*What is required*. In the material below, swap every instance of "Locate an element" for "Find an element" and reproduce all the lines with nothing else changed.

------------------------------------------------

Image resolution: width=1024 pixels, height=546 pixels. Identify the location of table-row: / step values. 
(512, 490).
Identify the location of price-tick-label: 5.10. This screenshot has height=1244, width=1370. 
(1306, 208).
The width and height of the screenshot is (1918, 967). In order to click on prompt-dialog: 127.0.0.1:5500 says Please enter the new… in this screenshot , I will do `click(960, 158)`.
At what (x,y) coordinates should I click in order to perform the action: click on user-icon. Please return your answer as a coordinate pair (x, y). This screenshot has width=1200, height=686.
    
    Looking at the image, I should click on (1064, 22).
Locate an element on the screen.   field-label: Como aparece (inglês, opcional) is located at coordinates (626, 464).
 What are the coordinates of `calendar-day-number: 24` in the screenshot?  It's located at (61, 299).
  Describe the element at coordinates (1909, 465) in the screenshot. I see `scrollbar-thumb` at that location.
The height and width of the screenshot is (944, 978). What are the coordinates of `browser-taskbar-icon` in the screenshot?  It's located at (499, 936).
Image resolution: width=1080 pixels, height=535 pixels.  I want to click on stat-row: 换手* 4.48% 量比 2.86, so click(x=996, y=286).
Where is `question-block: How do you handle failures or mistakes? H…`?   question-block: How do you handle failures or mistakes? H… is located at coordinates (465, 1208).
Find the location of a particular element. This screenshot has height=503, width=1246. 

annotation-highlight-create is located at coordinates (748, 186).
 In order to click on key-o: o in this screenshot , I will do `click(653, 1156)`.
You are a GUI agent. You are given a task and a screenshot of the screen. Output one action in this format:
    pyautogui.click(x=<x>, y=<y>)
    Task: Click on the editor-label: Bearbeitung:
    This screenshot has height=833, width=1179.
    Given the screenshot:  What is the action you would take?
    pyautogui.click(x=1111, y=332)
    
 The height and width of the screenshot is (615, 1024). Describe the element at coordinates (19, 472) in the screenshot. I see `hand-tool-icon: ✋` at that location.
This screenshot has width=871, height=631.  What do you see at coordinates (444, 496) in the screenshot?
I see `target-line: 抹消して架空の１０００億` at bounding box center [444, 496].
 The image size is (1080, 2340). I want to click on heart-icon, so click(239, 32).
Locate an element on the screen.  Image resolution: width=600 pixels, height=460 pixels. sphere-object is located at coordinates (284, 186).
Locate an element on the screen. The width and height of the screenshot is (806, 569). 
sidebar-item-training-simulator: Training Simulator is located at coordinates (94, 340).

------------------------------------------------

*Solution to this problem*.
Image resolution: width=1024 pixels, height=546 pixels. Identify the location of table-row: / step values. 
(512, 490).
Identify the location of price-tick-label: 5.10. This screenshot has height=1244, width=1370. 
(1306, 208).
The width and height of the screenshot is (1918, 967). In order to click on prompt-dialog: 127.0.0.1:5500 says Please enter the new… in this screenshot , I will do `click(960, 158)`.
At what (x,y) coordinates should I click in order to perform the action: click on user-icon. Please return your answer as a coordinate pair (x, y). This screenshot has width=1200, height=686.
    
    Looking at the image, I should click on (1064, 22).
Find an element on the screen.   field-label: Como aparece (inglês, opcional) is located at coordinates (626, 464).
 What are the coordinates of `calendar-day-number: 24` in the screenshot?  It's located at (61, 299).
  Describe the element at coordinates (1909, 465) in the screenshot. I see `scrollbar-thumb` at that location.
The height and width of the screenshot is (944, 978). What are the coordinates of `browser-taskbar-icon` in the screenshot?  It's located at (499, 936).
Image resolution: width=1080 pixels, height=535 pixels.  I want to click on stat-row: 换手* 4.48% 量比 2.86, so click(x=996, y=286).
Where is `question-block: How do you handle failures or mistakes? H…`?   question-block: How do you handle failures or mistakes? H… is located at coordinates (465, 1208).
Find the location of a particular element. This screenshot has height=503, width=1246. 

annotation-highlight-create is located at coordinates (748, 186).
 In order to click on key-o: o in this screenshot , I will do `click(653, 1156)`.
You are a GUI agent. You are given a task and a screenshot of the screen. Output one action in this format:
    pyautogui.click(x=<x>, y=<y>)
    Task: Click on the editor-label: Bearbeitung:
    This screenshot has height=833, width=1179.
    Given the screenshot:  What is the action you would take?
    pyautogui.click(x=1111, y=332)
    
 The height and width of the screenshot is (615, 1024). Describe the element at coordinates (19, 472) in the screenshot. I see `hand-tool-icon: ✋` at that location.
This screenshot has width=871, height=631.  What do you see at coordinates (444, 496) in the screenshot?
I see `target-line: 抹消して架空の１０００億` at bounding box center [444, 496].
 The image size is (1080, 2340). I want to click on heart-icon, so click(239, 32).
Find an element on the screen.  Image resolution: width=600 pixels, height=460 pixels. sphere-object is located at coordinates (284, 186).
Find an element on the screen. The width and height of the screenshot is (806, 569). 
sidebar-item-training-simulator: Training Simulator is located at coordinates (94, 340).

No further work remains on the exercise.